* _Excerpted records_
══════════

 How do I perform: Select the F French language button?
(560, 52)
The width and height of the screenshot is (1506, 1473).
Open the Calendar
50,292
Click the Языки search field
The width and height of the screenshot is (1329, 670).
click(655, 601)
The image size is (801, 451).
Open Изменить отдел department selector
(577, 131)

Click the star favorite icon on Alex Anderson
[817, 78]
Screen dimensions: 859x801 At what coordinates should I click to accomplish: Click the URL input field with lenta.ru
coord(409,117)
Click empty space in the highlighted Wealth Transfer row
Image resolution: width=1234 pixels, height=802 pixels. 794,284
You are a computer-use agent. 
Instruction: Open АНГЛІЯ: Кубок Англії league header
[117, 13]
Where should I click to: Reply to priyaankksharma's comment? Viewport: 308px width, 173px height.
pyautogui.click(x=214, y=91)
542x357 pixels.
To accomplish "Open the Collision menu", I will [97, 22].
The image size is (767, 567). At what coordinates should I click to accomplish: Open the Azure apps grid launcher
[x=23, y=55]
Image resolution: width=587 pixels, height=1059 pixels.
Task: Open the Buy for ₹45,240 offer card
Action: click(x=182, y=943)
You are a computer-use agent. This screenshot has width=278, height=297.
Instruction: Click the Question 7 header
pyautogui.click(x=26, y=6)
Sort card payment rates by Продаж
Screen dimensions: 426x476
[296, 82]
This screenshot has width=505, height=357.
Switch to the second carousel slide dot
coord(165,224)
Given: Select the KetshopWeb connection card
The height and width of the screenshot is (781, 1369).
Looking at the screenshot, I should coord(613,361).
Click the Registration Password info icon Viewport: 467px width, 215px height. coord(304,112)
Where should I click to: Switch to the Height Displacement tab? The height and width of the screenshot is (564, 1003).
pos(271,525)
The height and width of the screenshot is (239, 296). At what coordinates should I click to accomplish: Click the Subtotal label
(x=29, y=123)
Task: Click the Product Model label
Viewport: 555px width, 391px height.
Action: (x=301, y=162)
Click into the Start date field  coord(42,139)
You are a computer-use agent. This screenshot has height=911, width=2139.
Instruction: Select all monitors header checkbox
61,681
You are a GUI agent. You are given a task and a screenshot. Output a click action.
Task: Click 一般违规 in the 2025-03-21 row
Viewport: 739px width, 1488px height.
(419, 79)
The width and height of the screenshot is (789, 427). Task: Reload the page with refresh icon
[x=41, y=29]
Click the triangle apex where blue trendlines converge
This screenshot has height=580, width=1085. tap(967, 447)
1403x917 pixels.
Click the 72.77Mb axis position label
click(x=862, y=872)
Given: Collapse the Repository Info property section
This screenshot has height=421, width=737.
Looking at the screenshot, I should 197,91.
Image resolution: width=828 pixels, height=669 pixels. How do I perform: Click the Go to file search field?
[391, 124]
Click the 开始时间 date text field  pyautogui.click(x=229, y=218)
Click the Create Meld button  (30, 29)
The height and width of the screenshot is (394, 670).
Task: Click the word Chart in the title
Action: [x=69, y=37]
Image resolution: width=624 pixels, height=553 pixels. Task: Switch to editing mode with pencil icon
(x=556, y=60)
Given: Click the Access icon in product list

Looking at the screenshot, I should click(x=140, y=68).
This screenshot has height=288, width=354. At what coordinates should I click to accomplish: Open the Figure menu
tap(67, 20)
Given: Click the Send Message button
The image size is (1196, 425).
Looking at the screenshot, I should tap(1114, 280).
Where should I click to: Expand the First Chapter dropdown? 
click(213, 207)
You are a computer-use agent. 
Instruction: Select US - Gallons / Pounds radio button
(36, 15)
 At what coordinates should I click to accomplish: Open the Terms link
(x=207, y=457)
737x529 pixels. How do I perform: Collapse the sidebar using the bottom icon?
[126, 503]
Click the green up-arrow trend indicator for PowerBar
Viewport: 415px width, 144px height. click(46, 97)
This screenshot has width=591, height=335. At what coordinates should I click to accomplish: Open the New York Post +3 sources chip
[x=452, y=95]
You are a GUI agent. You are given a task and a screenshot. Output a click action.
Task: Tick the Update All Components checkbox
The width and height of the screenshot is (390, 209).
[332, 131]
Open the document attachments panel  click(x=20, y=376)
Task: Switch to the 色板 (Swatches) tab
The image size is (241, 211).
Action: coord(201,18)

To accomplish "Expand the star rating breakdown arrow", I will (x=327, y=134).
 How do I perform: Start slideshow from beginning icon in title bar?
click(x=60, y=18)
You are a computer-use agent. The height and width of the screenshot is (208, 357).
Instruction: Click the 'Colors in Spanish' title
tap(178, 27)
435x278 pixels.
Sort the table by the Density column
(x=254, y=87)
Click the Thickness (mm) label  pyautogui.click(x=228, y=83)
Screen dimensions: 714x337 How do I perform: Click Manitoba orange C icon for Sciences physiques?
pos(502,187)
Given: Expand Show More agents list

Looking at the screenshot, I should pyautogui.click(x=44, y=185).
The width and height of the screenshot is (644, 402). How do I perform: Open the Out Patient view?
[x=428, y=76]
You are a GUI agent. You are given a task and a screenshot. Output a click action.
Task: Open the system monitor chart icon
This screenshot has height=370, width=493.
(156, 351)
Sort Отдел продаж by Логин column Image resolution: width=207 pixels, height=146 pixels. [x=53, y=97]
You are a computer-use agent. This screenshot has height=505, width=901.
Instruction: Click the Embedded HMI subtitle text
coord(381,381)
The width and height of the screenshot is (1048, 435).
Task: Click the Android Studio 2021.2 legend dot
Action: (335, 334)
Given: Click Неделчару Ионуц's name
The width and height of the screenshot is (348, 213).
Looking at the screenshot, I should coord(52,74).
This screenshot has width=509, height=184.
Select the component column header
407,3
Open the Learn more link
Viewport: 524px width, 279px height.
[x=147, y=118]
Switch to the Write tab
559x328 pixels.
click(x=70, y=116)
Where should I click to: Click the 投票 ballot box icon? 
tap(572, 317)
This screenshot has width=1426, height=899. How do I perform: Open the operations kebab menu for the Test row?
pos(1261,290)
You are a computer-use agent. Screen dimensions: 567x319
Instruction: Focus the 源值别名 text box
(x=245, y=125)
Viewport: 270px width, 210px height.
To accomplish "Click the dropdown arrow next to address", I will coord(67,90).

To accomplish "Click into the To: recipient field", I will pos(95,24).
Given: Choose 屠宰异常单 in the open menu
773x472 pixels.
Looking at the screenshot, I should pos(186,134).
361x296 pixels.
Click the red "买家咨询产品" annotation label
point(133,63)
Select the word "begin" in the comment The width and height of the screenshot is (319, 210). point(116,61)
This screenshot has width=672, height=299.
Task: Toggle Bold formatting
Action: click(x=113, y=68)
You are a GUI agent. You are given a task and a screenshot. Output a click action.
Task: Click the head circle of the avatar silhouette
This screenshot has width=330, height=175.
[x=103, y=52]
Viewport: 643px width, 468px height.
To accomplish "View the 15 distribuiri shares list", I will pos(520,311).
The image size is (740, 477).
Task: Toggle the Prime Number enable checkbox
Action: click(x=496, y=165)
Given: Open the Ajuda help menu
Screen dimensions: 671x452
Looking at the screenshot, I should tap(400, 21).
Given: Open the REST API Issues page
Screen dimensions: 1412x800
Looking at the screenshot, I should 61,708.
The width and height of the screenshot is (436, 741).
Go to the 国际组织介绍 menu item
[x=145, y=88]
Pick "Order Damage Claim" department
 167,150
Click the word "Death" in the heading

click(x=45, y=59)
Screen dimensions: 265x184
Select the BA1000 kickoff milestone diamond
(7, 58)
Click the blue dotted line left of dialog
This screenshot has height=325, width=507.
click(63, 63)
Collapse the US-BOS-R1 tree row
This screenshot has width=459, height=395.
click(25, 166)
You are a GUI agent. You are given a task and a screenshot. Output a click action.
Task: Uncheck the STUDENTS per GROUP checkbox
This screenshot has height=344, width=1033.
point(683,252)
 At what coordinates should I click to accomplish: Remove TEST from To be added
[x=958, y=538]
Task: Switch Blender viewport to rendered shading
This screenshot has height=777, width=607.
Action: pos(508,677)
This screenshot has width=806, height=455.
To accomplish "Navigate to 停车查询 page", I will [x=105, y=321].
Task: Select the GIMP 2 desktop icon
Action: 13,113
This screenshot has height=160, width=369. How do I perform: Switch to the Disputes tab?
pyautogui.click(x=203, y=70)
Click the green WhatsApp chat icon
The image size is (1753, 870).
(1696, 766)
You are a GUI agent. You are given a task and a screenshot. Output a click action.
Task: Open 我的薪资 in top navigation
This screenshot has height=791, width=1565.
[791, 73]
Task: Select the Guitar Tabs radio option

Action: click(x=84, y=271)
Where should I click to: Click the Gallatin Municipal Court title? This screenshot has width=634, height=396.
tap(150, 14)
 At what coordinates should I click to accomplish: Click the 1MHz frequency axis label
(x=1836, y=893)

══════════

* _Work to do_
Find every line in the material above that contains the word "Collapse" and copy each of those lines in full.

* _Full output_
Given: Collapse the Repository Info property section
737x529 pixels. How do I perform: Collapse the sidebar using the bottom icon?
Collapse the US-BOS-R1 tree row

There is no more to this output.